I am a true beginner to martial arts and I am trying to learn muay thai!
I face the exact opposite of your problem, but we still went to martial arts for help, which makes me want to greet you even more!
I am 6ft and I am about 123 pounds (I am 14.). I also went to martial arts to get more fit, or at least get the knowledge how to
defend myself, defuse fights (my friends can be really roudy), or defend my siblings.
Because I am so underweight, I thought that martial arts would help me feel more confident about myself as well.
I eat as much as my friend who is 16, and I think he is about 266 pounds, and it never helps me get anything on.
We are simillar, but different in our own ways.
I met some people on this forum for a few weeks ago, and all of them are awesome people and are trying to help you in any way they can.
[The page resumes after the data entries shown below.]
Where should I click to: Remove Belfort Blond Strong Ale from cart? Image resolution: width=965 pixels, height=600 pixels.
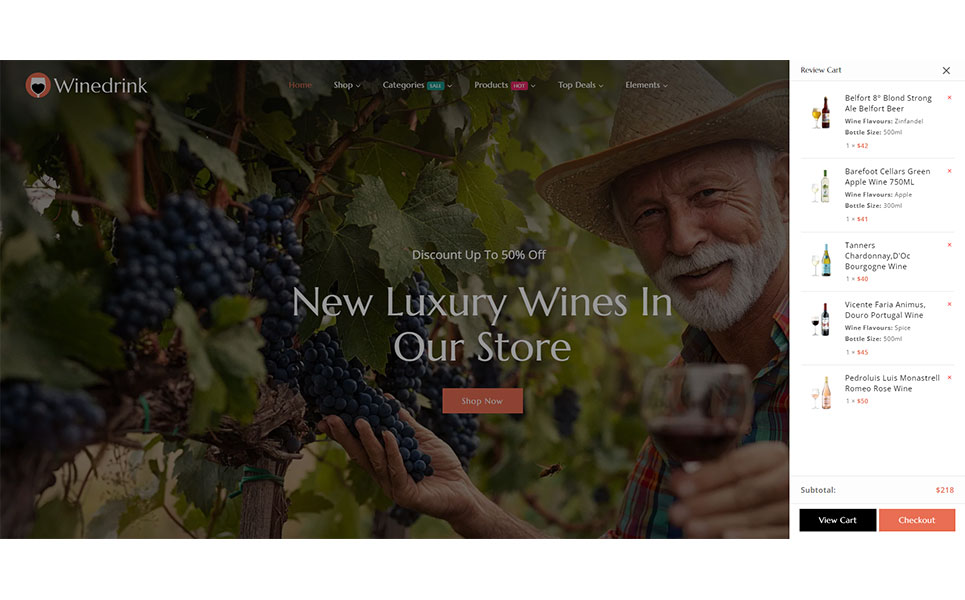click(x=949, y=98)
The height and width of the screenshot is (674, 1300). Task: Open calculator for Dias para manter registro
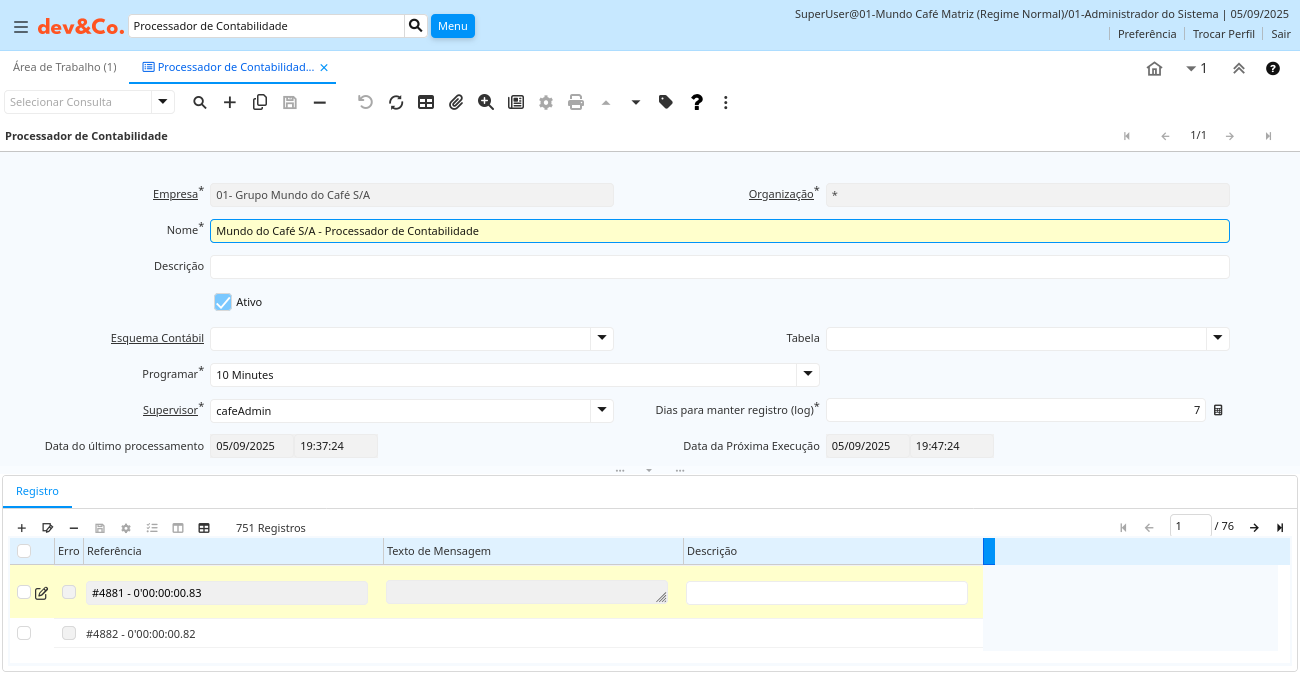point(1218,410)
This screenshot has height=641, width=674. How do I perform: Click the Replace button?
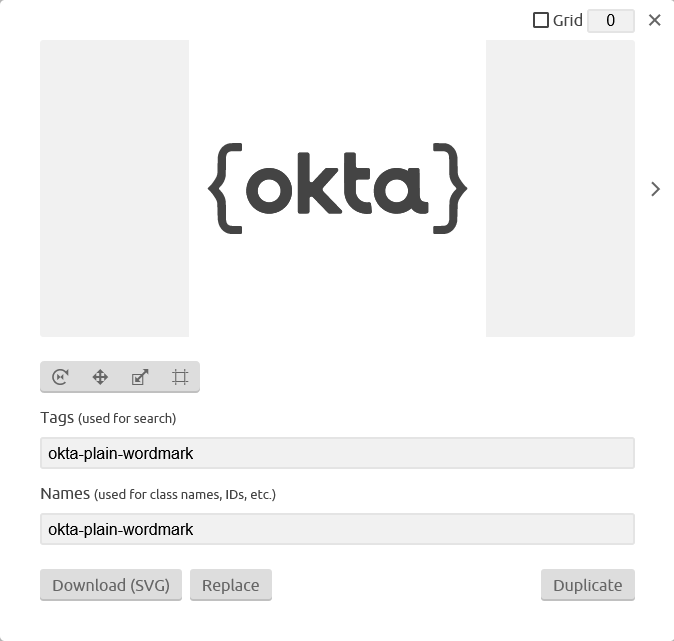pos(231,585)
I can hapily say, that it will be a pleasure to see you on this Forum.
Welcome to the MartialTalk Family!


----------



## Tony Dismukes (Feb 8, 2019)

Welcome to MartialTalk! Congratulations on getting back into training.


----------



## Christopher Adamchek (Feb 8, 2019)

Glad your getting back into it!


----------



## Orion Nebula (Feb 9, 2019)

Thanks for the warm welcome!


----------



## Gerry Seymour (Feb 10, 2019)

Hey, welcome to MartialTalk! Here you'll find a wide range of opinions, experience levels, and body types. We all have our own challenges, and most of us whine way more than you did in your intro. 

Seriously, good on you for gathering the nerve to go in, and sticking past those first few days. More people quit in those days - sometimes with a lot less reason than you'd have had.
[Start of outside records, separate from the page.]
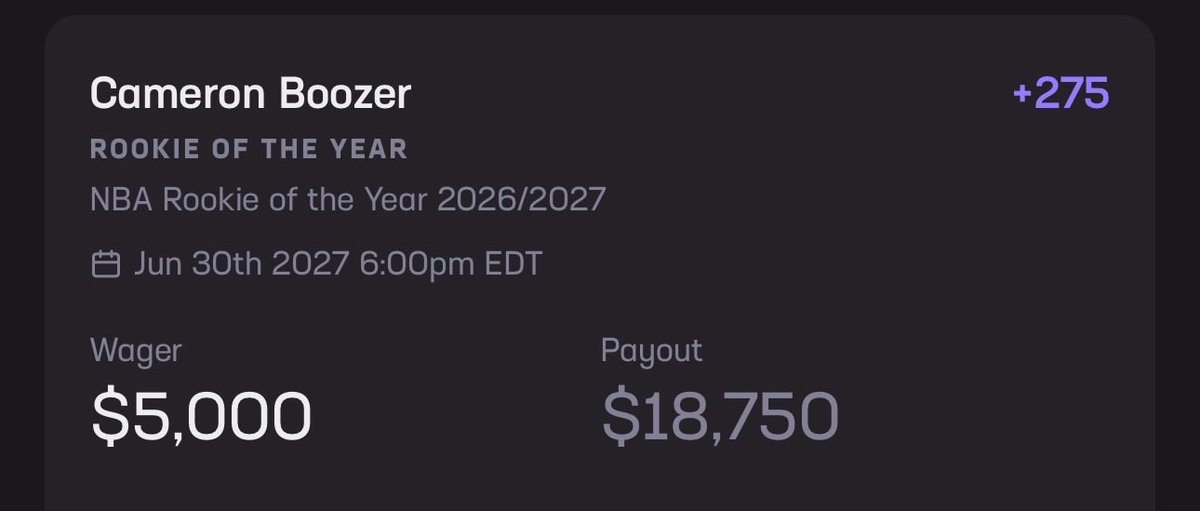The width and height of the screenshot is (1200, 511).
Task: Click the calendar icon beside the date
Action: click(x=105, y=264)
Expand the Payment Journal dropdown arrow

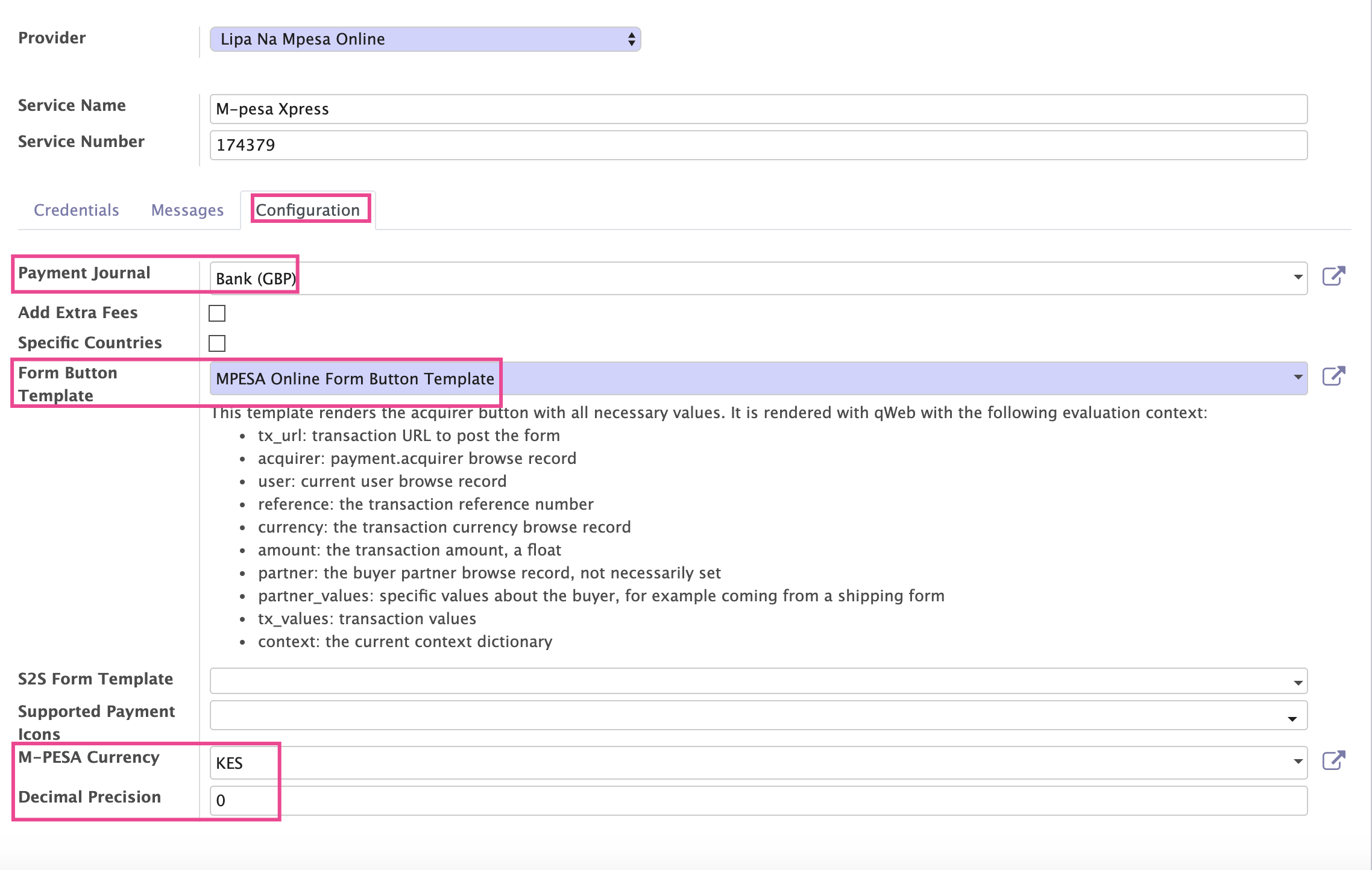tap(1297, 278)
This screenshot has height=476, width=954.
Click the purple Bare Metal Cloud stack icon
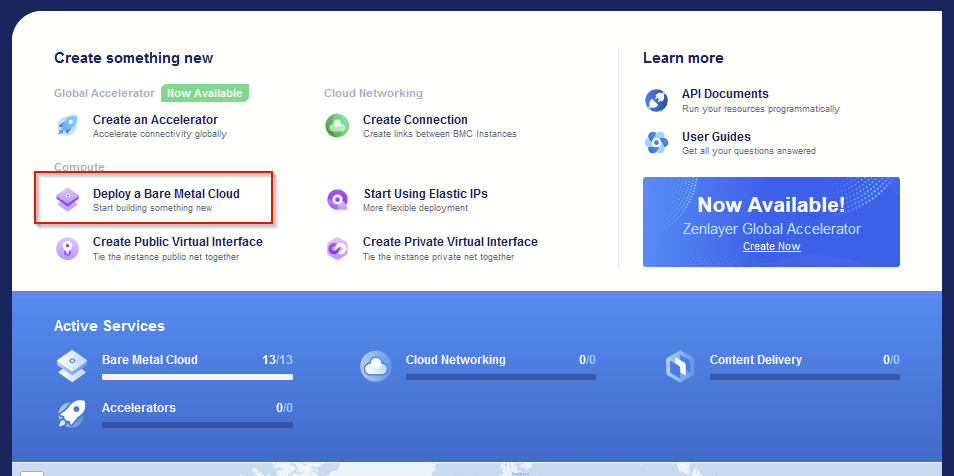click(x=67, y=199)
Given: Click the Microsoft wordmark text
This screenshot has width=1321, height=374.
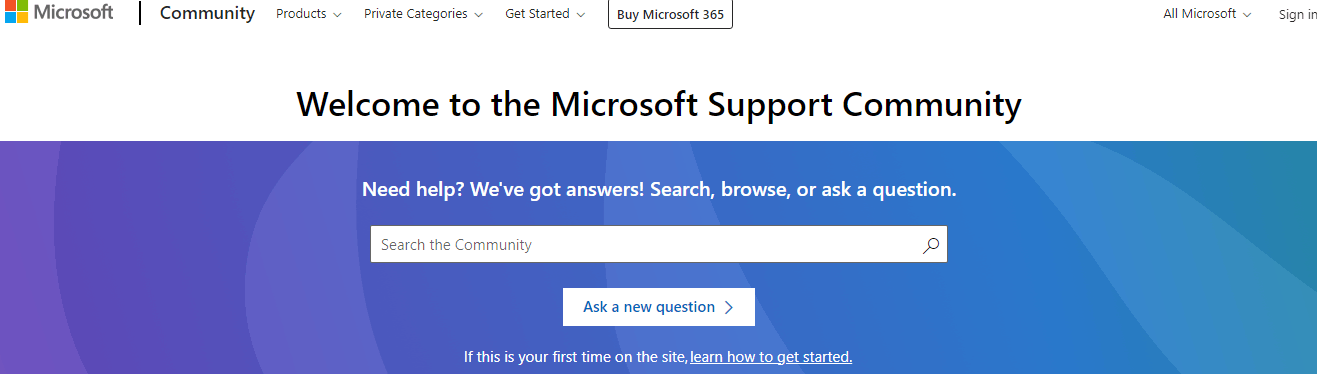Looking at the screenshot, I should click(74, 13).
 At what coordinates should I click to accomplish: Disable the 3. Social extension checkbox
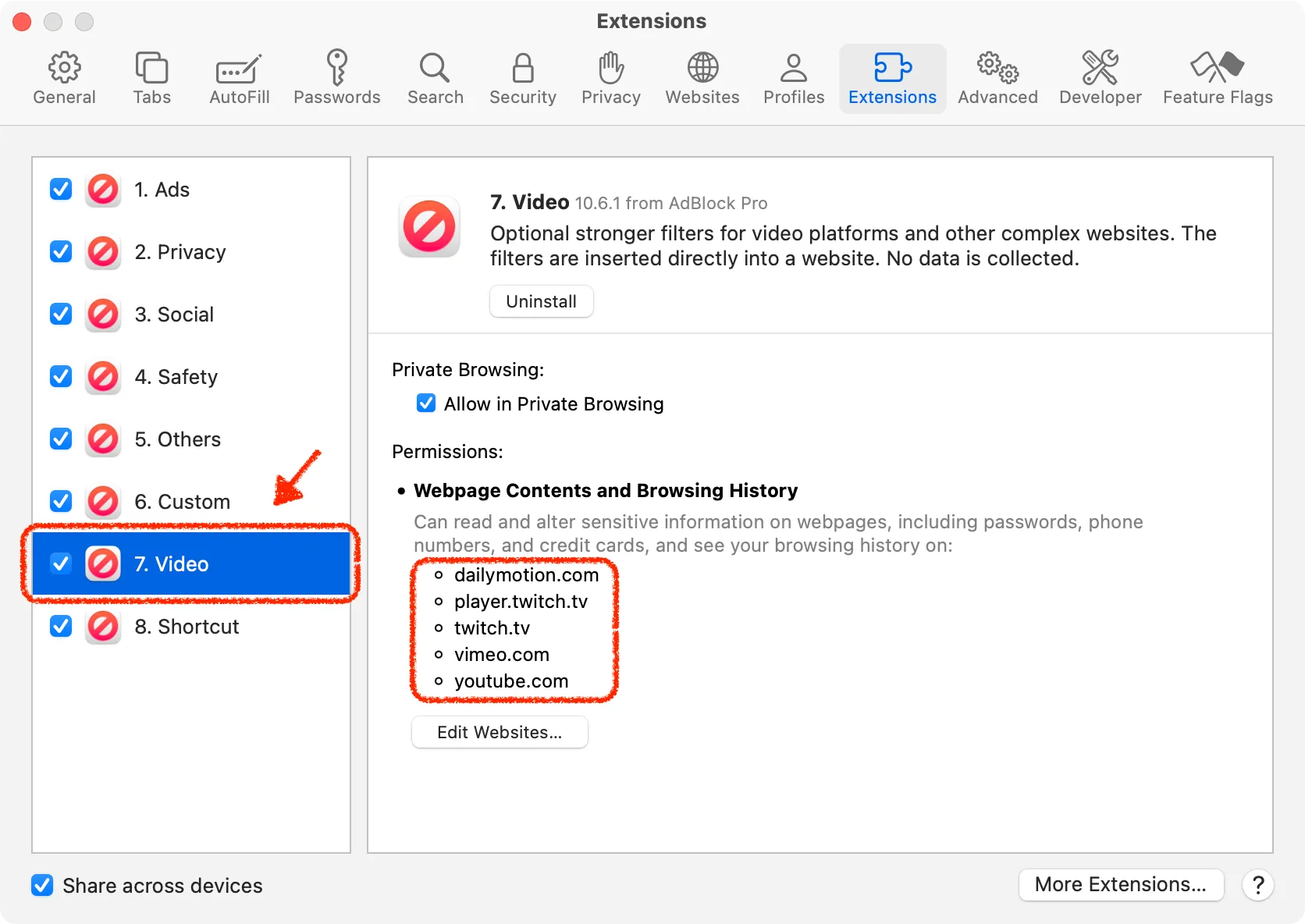(60, 314)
You mentioned "goshin jutsu" - do you know the background on that? I know that term is sometimes used (more often by instructors who've left the NGAA) to refer to Nihon Goshin Aikido (my primary art) or a derived system. I've also seen it used as a generic term (it basically just means "self-defense skill") for self-defense training derived from a Japanese art.


----------



## dvcochran (Feb 10, 2019)

Hello and welcome to the forum. Hang in there, it will get easier.


----------



## Orion Nebula (Feb 10, 2019)

gpseymour said:


> Hey, welcome to MartialTalk! Here you'll find a wide range of opinions, experience levels, and body types. We all have our own challenges, and most of us whine way more than you did in your intro.
> 
> Seriously, good on you for gathering the nerve to go in, and sticking past those first few days. More people quit in those days - sometimes with a lot less reason than you'd have had.
> 
> You mentioned "goshin jutsu" - do you know the background on that? I know that term is sometimes used (more often by instructors who've left the NGAA) to refer to Nihon Goshin Aikido (my primary art) or a derived system. I've also seen it used as a generic term (it basically just means "self-defense skill") for self-defense training derived from a Japanese art.
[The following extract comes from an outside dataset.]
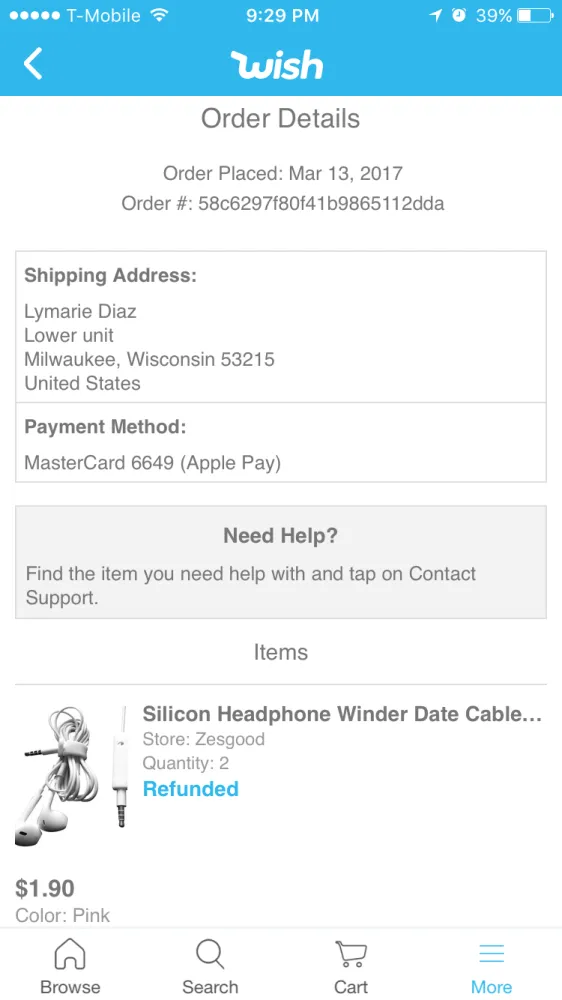The height and width of the screenshot is (1000, 562).
Task: Open the headphone winder product thumbnail
Action: pos(70,775)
Thanks - those first few classes getting back into things were pretty rough, but I knew it would be ok after a week or two!

I should have been more specific, since I do know that it is also a generic term for self defense. The style was Goshin Jutsu Karate and seems to be centered around the PA and NY region of the US. Its origins are somewhat nebulous. Its founder is Gerald Durant, but where and how he got his training appears to be up for debate and the history of the style is somewhat different depending on which dojo you ask. I know that if you Google it, there's a series of posts on another forum by a guy who _really _hates it and has put a lot of effort into discrediting it.


----------